[Item coordinate records]
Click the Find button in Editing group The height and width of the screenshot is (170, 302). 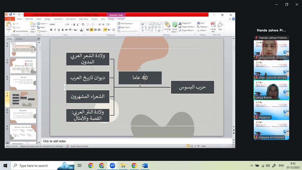point(200,23)
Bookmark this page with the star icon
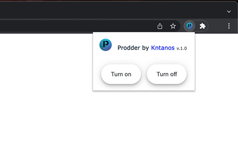This screenshot has width=238, height=149. 173,26
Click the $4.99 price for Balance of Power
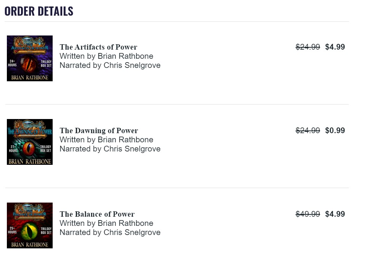The width and height of the screenshot is (388, 264). tap(335, 214)
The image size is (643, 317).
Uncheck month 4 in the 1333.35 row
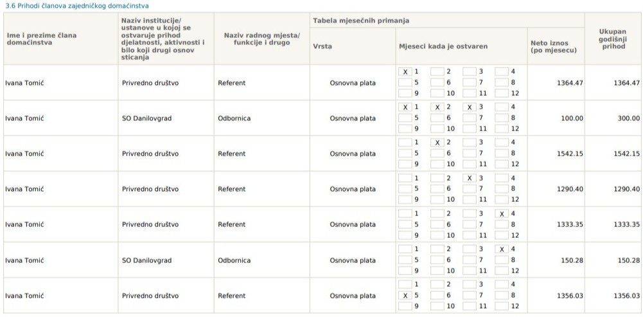pyautogui.click(x=501, y=213)
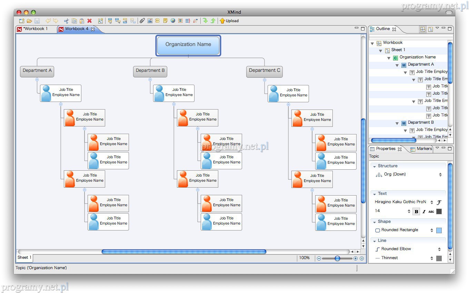Click the Attachment paperclip icon

[142, 21]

◆ WHAT IS NEEDED ◆
Copy out the records verbatim from the line containing "The image size is (643, 317)." through the end of the records, including both ends, and omit the pictures.

◆ EXERCISE RESPONSE ◆
The image size is (643, 317).
Uncheck month 4 in the 1333.35 row
pyautogui.click(x=501, y=213)
Click the Attachment paperclip icon

[142, 21]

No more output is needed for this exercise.